__What needs to be done__. All lines after the one containing "1141x482 pixels. How", together with that line itself, should be written out exactly, down to the last line of the entries below.

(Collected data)
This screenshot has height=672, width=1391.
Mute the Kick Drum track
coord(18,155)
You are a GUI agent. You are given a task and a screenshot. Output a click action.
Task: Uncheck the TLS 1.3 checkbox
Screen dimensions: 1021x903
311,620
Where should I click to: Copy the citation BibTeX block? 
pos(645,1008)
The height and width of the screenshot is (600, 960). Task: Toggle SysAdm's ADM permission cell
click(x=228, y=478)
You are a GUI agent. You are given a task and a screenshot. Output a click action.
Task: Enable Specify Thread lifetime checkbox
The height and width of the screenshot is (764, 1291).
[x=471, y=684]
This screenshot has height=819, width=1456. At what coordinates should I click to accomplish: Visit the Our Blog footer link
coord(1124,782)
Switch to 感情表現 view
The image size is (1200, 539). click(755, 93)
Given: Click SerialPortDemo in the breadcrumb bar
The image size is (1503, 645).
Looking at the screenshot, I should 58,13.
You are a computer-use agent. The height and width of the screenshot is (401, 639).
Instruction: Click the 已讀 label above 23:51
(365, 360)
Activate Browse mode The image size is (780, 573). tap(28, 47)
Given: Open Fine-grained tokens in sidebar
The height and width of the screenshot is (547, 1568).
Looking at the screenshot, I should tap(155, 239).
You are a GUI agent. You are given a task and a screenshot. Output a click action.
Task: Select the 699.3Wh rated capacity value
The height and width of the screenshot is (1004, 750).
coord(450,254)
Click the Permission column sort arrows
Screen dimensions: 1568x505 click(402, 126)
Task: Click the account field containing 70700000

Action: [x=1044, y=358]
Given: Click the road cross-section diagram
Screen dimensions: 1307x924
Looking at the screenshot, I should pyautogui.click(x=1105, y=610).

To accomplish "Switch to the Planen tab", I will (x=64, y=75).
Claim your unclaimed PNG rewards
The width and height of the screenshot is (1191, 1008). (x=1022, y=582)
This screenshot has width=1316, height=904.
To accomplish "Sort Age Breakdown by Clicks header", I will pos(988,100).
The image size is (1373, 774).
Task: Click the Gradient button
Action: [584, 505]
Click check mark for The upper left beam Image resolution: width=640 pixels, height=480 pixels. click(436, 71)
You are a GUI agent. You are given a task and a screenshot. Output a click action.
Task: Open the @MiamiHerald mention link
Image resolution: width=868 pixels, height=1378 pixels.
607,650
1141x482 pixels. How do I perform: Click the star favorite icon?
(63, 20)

__Solution for this problem__.
1141x482 pixels. How do I perform: Click the star favorite icon?
(63, 20)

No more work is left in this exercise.